Weltlachtag – Schorsch Bross ist ein Profi der Unterhaltung und ein “glücklicher Mensch”, seit er mit seinem artistischen Humor die Menschen zum Lachen bringt.

Günter Flegel vom Fränkischen Tag schreibt:

Rudendorf – Er sitzt auf einem Einrad, balanciert einen Sonnenschirm auf der Stirn, jongliert dabei mit fünf Ringen und reißt einen witzigen Spruch nach dem anderen.

Wer Schorsch Bross bei einem seiner Auftzritte beobachtet, glaubt ihm aufs Wort, dass Humor eine ernst Angelegenheit ist. Der Entertainer, der in München geboren wurd und seit 1990 in Rudendorf bei Ebelsbach lebt, betont das Wort “Künstler”, wenn er von seiner Arbeit als professioneller Unterhaltungskünstler spricht.

Vor allem große Firmen engagieren den Wahl-Rudendorfer für große Galaveranstaltungen. Schorsch Bross ist nicht zuletzt auch ein Verwandlungskünstler, der in die unterschiedlichsten Rollen schlüpft. Bei einer Veranstaltung der Volksfürsorge saß er als “Experte” in der Runde einer Podiumsdiskussion, die er am Ende mit immer skurrileren Beiträgen “sprengte”.

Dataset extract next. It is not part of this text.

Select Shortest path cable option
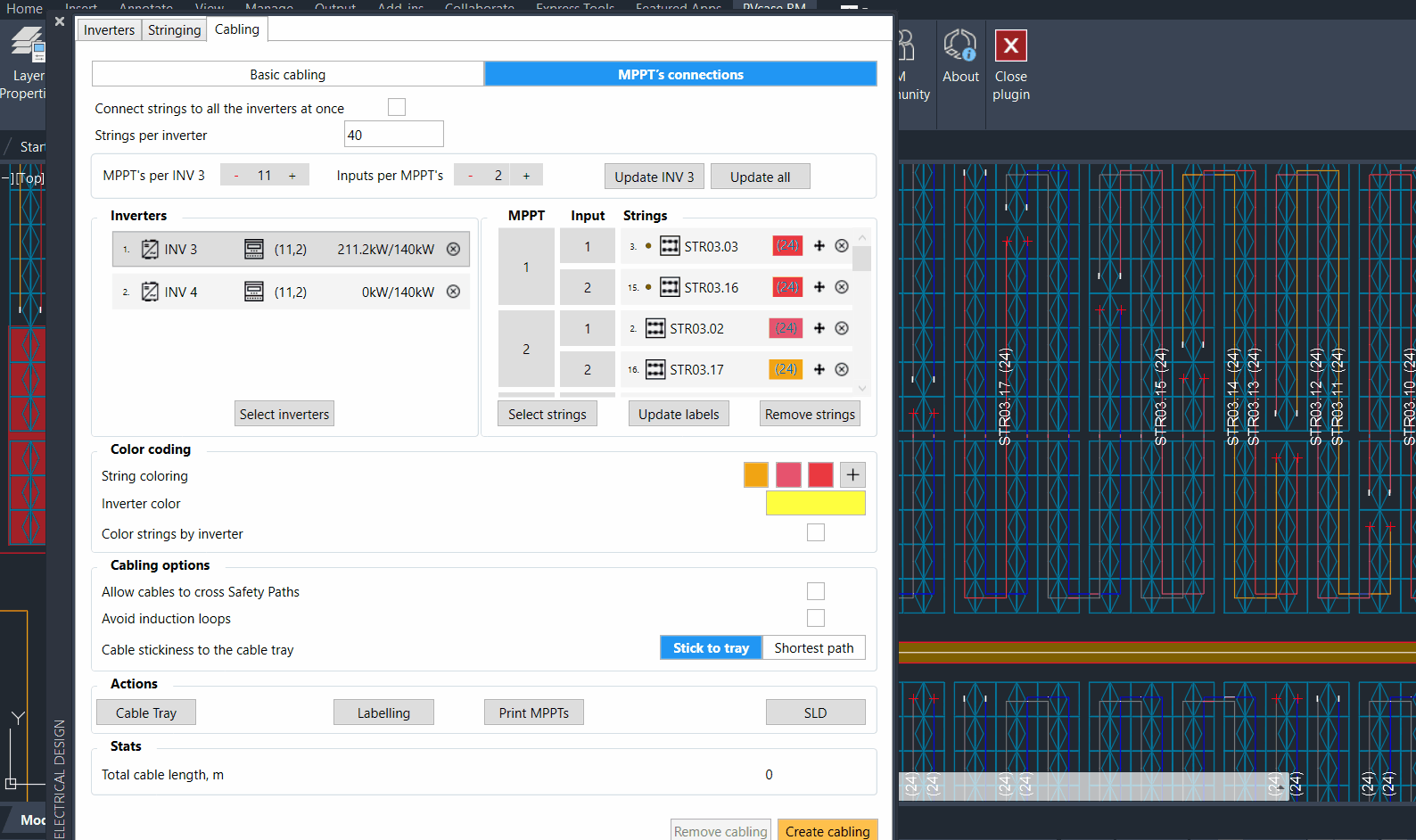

Berühmt ist sein Auftritt als Kellner, der sich erst ganz normal verhält und am ENde den ganzen Saal aufmischt. “Sie glauben gar nicht, wie lustig die Frage sein kann, ob jemand ein Glas Wasser möchte”, erzählt der Rudendorfer Unterhaltungskünstler unserer Zeitung zum Weltlachtrag am morgigen Sonntag (6. Mai).

Wie macht man das Lachen zum Beruf? Schorsch Bross, der eigentlich Jörg Treiber heißt, lacht durchs Telefon; aber wer auf die ernst gemeinte Frage eine Aneinanderreihung von Gags erwartet, liegt bei dem einstigen Maschinenbauingenieur falsch. Er analysiert seinen Weg von der Technik zum Humor so präzise wie eine Problemstellung in seinem früheren Beruf. Das sportliche Talent war das eine, sagt Schorsch Bross. Eigentlich wollte er Windsurfen zum Beruf machen, betrieb Leistungssport bis zu einer Verletzung, die ihn letztlich zur Artistik brachte. “Dafür bin ich dem da oben dankbar”, sagt Schorsch Bross.

Lachen in der Chefetage

Richtig lustig findet er, dass er heute als Unterhaltungsprofi “fast mit den gleichen Kunden zu tun hat wie damals als Ingenieur”. Seine Arbeit führt ihn in die Chefetagen der größten Unternehmen. “Fast wie früher der Hofnarr. Der war ja auch ganz nah’ beim König”, sagt der Rudendorfer. Seine Erfahrungen aus dem “ersten Leben” als Jörg Treiber kommen Schorsch Bross da sehr zupass: “Ich bin ja nicht zuletzt auch Dienstleister und Geschäftsmann. Ich verkaufe gute Unterhaltung.”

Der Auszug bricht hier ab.